Tell the kids you need the extra space with your baby belly. Then just stay there .

He may get nastier with no sex. I’d keep a diary of his carry on as if he forces or try’s to push you for sex you have it logged might be easier to hand to someone instead of verbally telling people.
If he decided to get that nasty then you may have a case to get him out the house but could you afford it?
Do you have an idea of what child maintenance you would be entitled too .
Womens aid can help with housing you .
Things take time so best to start now

DontTakeNonsense · 02/03/2025 10:12

He is blaming you for his inadequacies generally, & his inability to control his fertility by using birth control then & now.
If it's all down to you, then he's not taking any responsibility.
He either leaves it up to you & trusts you, or he stops having sex, if he can't put a Johnny on it or get surgery.

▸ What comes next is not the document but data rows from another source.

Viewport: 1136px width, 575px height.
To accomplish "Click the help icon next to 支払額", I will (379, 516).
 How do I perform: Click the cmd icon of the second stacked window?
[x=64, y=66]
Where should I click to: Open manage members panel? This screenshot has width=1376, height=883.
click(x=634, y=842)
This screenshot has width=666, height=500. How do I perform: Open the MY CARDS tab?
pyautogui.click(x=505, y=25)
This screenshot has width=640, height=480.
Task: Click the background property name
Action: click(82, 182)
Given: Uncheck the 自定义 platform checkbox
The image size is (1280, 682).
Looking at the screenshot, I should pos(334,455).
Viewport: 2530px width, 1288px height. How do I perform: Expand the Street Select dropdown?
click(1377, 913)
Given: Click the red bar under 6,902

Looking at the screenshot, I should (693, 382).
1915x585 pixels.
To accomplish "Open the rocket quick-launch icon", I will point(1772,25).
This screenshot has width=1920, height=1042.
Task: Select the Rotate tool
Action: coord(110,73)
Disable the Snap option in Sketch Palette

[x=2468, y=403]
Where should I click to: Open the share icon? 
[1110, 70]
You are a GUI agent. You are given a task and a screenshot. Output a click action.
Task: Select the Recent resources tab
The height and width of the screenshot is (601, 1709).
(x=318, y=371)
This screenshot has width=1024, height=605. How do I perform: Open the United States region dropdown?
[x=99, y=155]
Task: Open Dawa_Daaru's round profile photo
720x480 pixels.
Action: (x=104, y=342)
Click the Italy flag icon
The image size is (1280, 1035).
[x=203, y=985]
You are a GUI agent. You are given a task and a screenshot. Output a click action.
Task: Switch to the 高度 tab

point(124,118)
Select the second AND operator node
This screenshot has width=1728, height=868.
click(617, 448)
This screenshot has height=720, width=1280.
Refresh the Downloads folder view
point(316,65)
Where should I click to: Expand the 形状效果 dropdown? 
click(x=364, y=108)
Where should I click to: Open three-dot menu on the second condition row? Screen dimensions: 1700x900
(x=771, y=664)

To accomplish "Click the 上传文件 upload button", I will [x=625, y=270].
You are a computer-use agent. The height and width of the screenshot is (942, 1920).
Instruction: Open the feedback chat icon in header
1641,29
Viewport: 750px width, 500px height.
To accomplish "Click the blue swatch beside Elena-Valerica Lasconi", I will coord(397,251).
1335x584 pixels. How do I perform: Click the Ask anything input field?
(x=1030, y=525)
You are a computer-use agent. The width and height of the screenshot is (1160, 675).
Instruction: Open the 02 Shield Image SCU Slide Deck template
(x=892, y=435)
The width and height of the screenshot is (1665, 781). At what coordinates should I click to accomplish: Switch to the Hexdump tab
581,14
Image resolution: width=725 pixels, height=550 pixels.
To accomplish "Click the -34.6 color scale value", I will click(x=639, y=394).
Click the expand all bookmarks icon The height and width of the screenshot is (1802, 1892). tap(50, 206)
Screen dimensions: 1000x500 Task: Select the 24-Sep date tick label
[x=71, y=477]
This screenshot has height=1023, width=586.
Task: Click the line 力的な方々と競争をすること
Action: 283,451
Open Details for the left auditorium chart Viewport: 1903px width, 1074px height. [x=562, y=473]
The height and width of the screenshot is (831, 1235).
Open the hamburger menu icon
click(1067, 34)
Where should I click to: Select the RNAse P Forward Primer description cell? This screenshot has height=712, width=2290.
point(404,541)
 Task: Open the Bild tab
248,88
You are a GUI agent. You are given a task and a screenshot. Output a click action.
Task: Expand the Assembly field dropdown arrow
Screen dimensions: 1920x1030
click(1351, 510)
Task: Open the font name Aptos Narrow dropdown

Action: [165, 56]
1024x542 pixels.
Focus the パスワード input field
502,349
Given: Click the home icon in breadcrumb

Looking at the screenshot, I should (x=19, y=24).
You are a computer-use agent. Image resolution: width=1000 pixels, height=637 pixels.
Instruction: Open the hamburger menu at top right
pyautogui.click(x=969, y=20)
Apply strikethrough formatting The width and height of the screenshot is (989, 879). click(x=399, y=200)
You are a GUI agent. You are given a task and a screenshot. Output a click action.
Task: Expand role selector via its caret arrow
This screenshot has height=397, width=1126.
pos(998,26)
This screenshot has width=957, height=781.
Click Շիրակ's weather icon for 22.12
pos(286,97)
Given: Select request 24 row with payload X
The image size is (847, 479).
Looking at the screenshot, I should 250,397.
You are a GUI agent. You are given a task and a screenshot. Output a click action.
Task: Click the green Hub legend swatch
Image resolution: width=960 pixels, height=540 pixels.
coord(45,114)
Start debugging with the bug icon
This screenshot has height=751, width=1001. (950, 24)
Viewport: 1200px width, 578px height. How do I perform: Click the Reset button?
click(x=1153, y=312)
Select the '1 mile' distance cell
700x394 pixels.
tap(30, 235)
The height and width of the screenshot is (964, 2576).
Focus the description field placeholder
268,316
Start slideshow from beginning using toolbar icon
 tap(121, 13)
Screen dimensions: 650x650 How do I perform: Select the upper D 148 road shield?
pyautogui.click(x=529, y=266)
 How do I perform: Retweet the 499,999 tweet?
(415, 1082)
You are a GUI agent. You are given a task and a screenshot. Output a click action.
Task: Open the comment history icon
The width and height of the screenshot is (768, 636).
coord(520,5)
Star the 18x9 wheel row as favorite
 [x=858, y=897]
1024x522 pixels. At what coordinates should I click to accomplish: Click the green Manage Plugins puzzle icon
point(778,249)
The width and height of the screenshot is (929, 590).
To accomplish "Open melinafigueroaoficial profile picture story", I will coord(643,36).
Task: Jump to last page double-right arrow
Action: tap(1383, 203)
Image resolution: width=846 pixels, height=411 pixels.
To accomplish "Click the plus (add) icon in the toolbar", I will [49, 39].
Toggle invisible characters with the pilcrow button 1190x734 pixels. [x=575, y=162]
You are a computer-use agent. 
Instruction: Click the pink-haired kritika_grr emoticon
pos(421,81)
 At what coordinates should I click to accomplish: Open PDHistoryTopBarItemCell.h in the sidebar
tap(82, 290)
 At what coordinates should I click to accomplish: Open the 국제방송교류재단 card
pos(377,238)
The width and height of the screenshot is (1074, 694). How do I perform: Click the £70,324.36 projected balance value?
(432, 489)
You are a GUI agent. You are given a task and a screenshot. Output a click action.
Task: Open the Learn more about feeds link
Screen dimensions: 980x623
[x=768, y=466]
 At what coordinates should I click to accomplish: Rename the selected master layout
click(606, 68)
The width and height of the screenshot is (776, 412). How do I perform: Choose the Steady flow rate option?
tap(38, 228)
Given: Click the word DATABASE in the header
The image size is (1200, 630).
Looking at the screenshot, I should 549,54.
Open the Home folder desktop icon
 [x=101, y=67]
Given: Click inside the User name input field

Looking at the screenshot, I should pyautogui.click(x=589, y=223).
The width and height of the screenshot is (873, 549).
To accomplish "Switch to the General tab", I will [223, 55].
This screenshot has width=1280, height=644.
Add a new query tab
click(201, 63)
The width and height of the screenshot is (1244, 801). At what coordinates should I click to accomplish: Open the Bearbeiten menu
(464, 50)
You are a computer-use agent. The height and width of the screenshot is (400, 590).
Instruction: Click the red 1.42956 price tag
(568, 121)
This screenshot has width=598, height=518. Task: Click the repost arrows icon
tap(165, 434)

He's taking the shine off your amazing fertility. Well done on achieving your family.
If you don't want to lose the relationship, put him firmly back in his place til you can manage independently. Then maybe plan to go it alone in 5 years time.

Your medical records are private. I'm not sure a consultant would go along with a demanding controlling partner asking to access them. That should be a red flag to a medical professional.

sprigatito · 02/03/2025 10:14

If my husband accused me of lying, especially about something as serious as this, we would be over. Trust is everything.